* _TASK DETAILS_: The answer must be an exact copy of the entries below, with no images in it.

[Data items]
========================

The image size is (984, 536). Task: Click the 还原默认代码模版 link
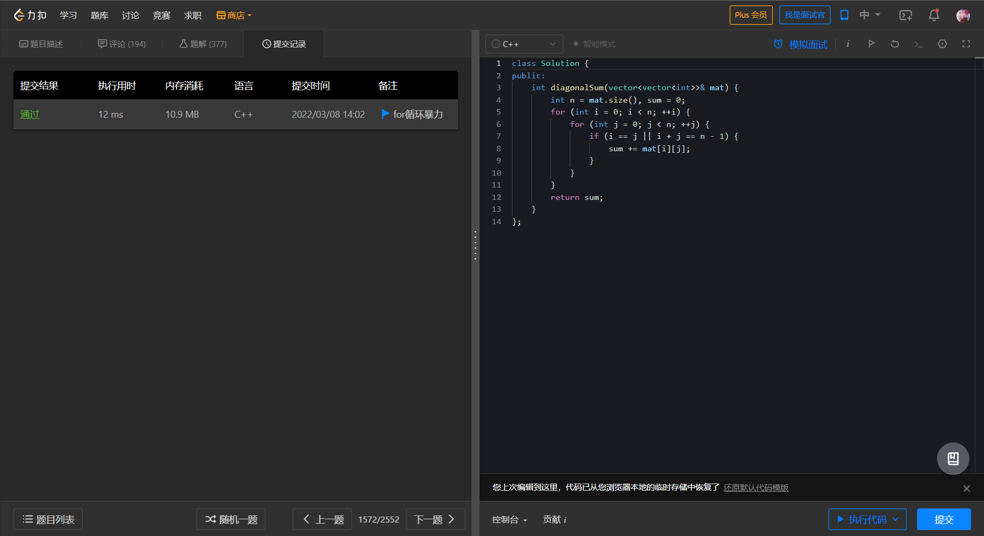(x=756, y=487)
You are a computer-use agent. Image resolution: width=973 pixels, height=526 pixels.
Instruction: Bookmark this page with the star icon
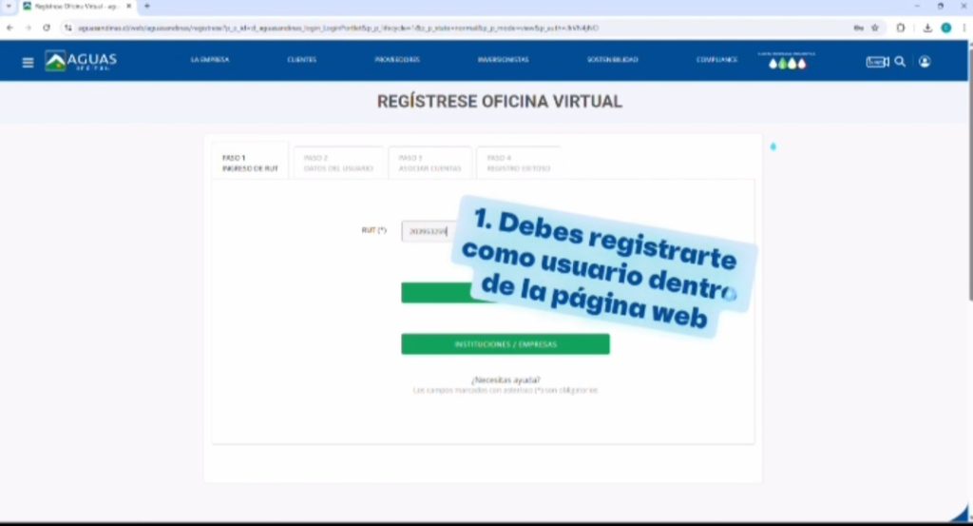tap(874, 28)
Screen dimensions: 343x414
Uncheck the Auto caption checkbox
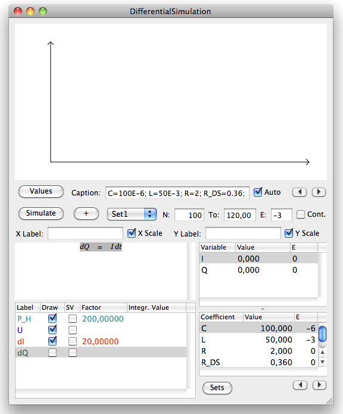[258, 192]
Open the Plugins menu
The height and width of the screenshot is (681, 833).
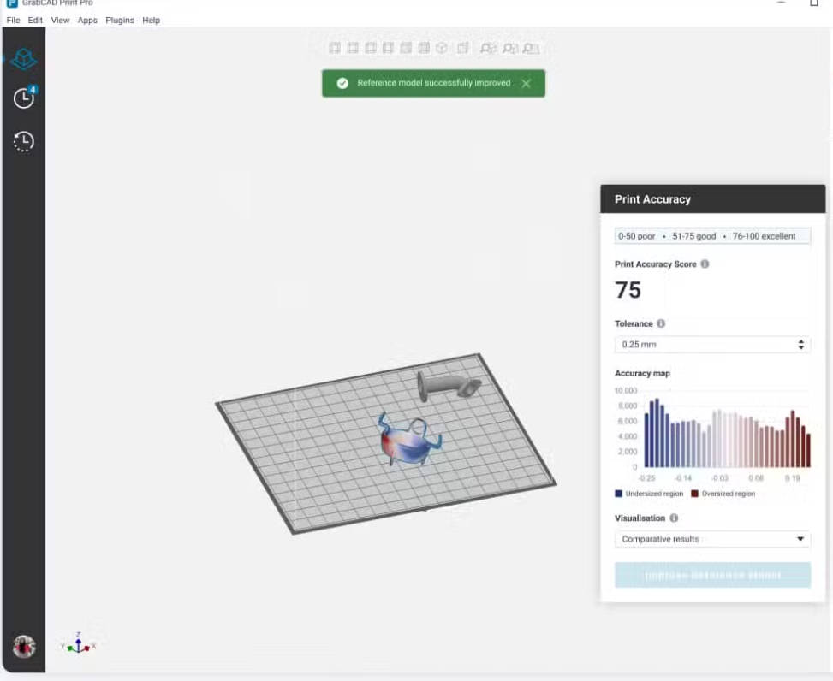[x=120, y=20]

========================

* _REPLY TO THE EXERCISE_:
The image size is (984, 536). Task: Click the 还原默认代码模版 link
(x=756, y=487)
You are a computer-use agent. Image resolution: width=973 pixels, height=526 pixels.
Instruction: Bookmark this page with the star icon
tap(874, 28)
Screen dimensions: 343x414
Uncheck the Auto caption checkbox
[258, 192]
Open the Plugins menu
The height and width of the screenshot is (681, 833).
[x=120, y=20]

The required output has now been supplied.